***** Provided records *****

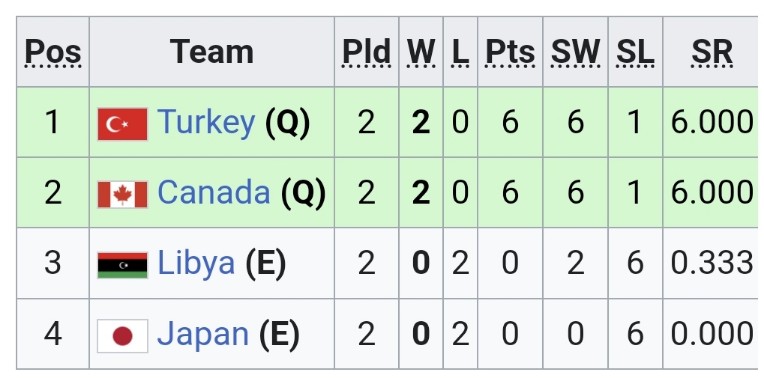This screenshot has width=764, height=378.
Task: Click the L column header
Action: [460, 52]
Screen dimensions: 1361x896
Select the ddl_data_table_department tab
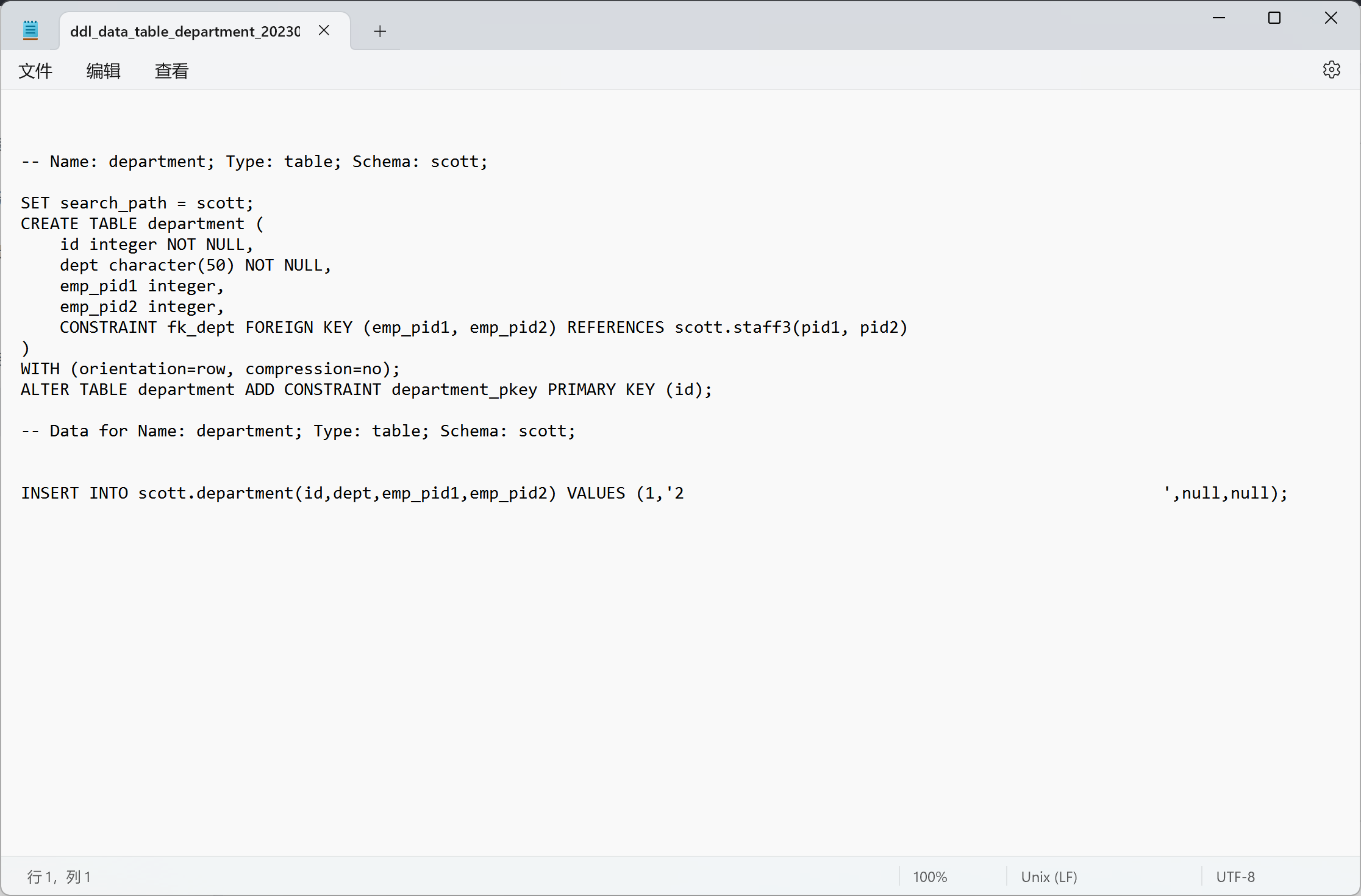pyautogui.click(x=185, y=31)
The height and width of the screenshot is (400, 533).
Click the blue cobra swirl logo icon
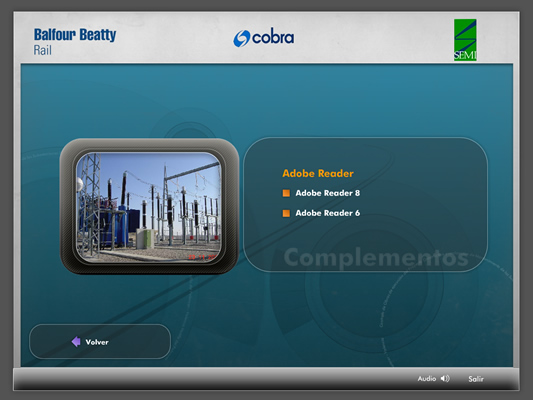click(242, 38)
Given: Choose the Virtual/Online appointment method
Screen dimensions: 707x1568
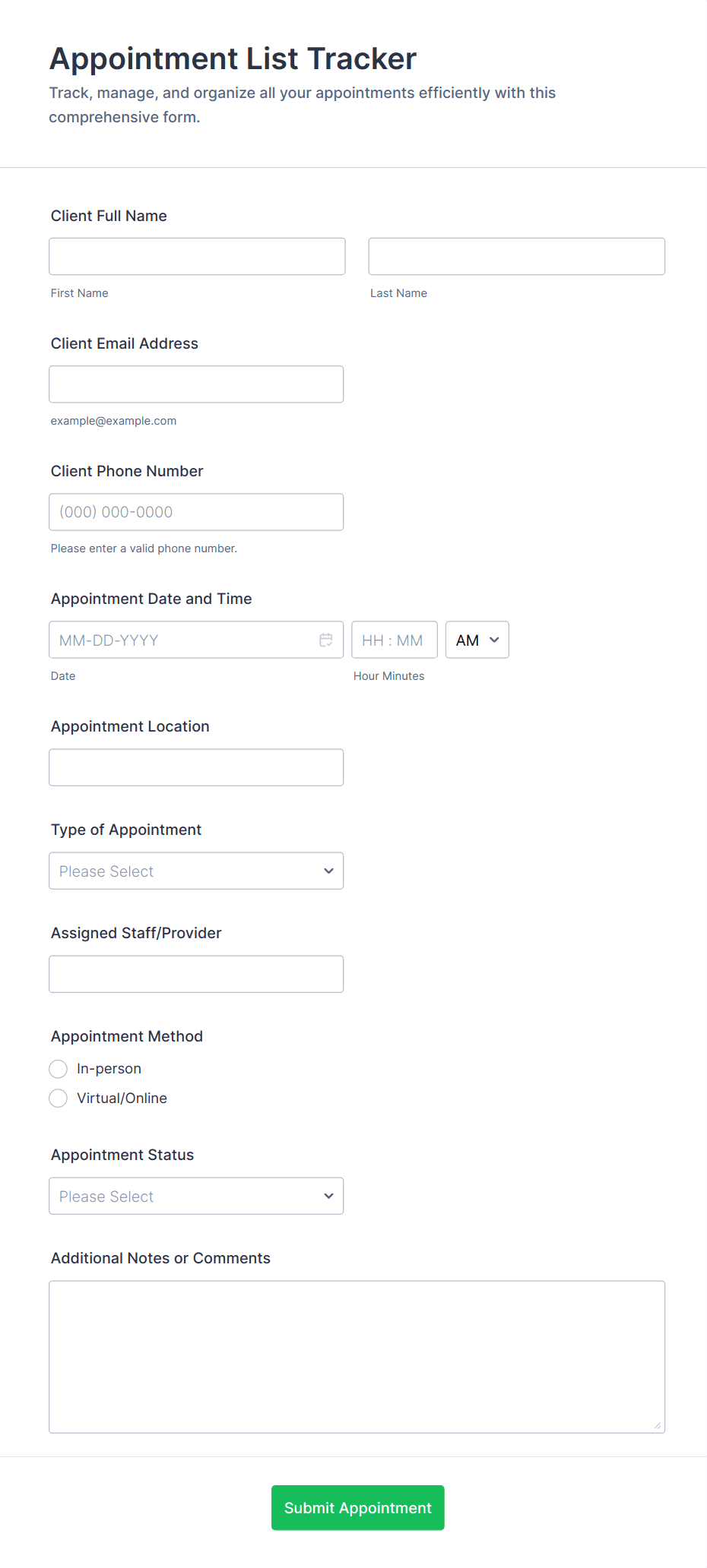Looking at the screenshot, I should click(59, 1099).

*****

§ **Short exercise**
Write out all the records above again, swapping each "Screen dimensions" for "Screen size" and changing nothing else. Omit the pictures.

§ **Solution to this task**
This screenshot has width=764, height=378.
Task: Click the L column header
Action: [460, 52]
Screen size: 1361x896
Select the ddl_data_table_department tab
pyautogui.click(x=185, y=31)
The height and width of the screenshot is (400, 533).
Click the blue cobra swirl logo icon
click(242, 38)
Given: Choose the Virtual/Online appointment method
Screen size: 707x1568
Looking at the screenshot, I should click(59, 1099).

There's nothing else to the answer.